• [Extrait du texte]
■ ■ ■ ■ ■ ■ ■
Sanofi informait mal les patients sur les risques de la Dépakine dès la fin des années 1990. C’est le sens d’un nouveau jugement qui s’ajoute à d’autres décisions déjà défavorables pour le groupe pharmaceutique français dans ce dossier judiciaire encore loin d’être soldé.
Le tribunal judiciaire de Paris a déclaré lundi Sanofi « responsable d’un défaut d’information des risques malformatifs et neurodéveloppementaux de la Dépakine, qu’elle commercialisait, du maintien en circulation d’un produit qu’elle savait défectueux ».
Cette décision, révélée par Le Monde et consultée mardi par l’AFP, est le dernier développement en date dans l’affaire de la Dépakine, l’un des principaux dossiers judiciaires liés à la santé publique ces dernières années en France.
La Dépakine, basée sur la molécule valproate de sodium, est un traitement anti-épileptique qui est donné depuis la fin des années 1960, y compris à des femmes enceintes.
On sait désormais que, dans ce dernier cas, ce médicament cause fréquemment des malformations ou des troubles du développement chez l’enfant.
Selon des estimations des autorités sanitaires françaises, la molécule serait responsable de malformations chez 2.150 à 4.100 enfants et de troubles neurodéveloppementaux chez 16.600 à 30.400 enfants.
Depuis une dizaine d’années, une vaste série de procédures judiciaires visent Sanofi, le laboratoire étant principalement accusé d’avoir mal informé les patients sur les risques du médicament.
La décision rendue lundi n’est pas la première à impliquer la responsabilité de Sanofi. En 2022, le laboratoire avait déjà été condamné à verser 450.000 euros à une patiente dont la fille était née avec des malformations en 2005.
Mais le nouveau jugement est notable sur plusieurs points. D’abord, quant à l’identité emblématique de la plaignante. Il s’agit de Marine Martin, principal visage des victimes de la Dépakine
Mme Martin a notamment créé en 2011 une association, l’Apesac, qui a largement contribué à donner un écho médiatique et judiciaire à cette affaire.
Ensuite, le jugement reconnaît la responsabilité de Sanofi dans les pathologies des deux enfants de Mme Martin, alors qu’ils sont nés avant la fille de la première plaignante : en 1999 et 2002.
■ ■ ■ ■ ■ ■ ■
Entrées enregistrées

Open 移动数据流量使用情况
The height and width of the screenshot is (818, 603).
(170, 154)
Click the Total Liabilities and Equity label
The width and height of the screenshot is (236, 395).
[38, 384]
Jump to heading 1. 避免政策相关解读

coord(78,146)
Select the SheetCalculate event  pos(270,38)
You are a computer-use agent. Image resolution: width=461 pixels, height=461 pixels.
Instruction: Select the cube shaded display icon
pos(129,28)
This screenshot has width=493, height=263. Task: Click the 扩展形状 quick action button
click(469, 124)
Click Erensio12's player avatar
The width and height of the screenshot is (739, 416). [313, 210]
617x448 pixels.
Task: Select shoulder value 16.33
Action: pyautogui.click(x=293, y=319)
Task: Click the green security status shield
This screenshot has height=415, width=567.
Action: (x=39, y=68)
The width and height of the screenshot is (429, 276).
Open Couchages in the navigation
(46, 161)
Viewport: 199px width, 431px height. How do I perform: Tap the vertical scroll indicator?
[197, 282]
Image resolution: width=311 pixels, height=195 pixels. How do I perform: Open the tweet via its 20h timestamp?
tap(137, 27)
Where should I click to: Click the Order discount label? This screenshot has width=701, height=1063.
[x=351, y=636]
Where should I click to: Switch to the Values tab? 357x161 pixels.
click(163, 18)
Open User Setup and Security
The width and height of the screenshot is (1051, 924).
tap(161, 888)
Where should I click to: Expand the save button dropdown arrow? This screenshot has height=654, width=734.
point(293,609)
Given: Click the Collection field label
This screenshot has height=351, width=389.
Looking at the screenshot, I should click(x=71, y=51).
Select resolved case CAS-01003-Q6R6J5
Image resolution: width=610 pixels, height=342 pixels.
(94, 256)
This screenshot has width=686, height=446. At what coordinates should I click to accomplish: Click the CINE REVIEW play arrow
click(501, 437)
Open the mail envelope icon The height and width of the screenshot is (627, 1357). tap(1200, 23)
■ ■ ■ ■ ■ ■ ■
• [Tâche à réaliser] Veuillez recopier à l'identique le passage de l'article sur la Dépakine qui commence par « Le tribunal judiciaire » et se poursuit jusqu'à « des femmes enceintes. ». Le matériel ci-dessus provient d'une autre source.

• [Réponse attendue]
Le tribunal judiciaire de Paris a déclaré lundi Sanofi « responsable d’un défaut d’information des risques malformatifs et neurodéveloppementaux de la Dépakine, qu’elle commercialisait, du maintien en circulation d’un produit qu’elle savait défectueux ».
Cette décision, révélée par Le Monde et consultée mardi par l’AFP, est le dernier développement en date dans l’affaire de la Dépakine, l’un des principaux dossiers judiciaires liés à la santé publique ces dernières années en France.
La Dépakine, basée sur la molécule valproate de sodium, est un traitement anti-épileptique qui est donné depuis la fin des années 1960, y compris à des femmes enceintes.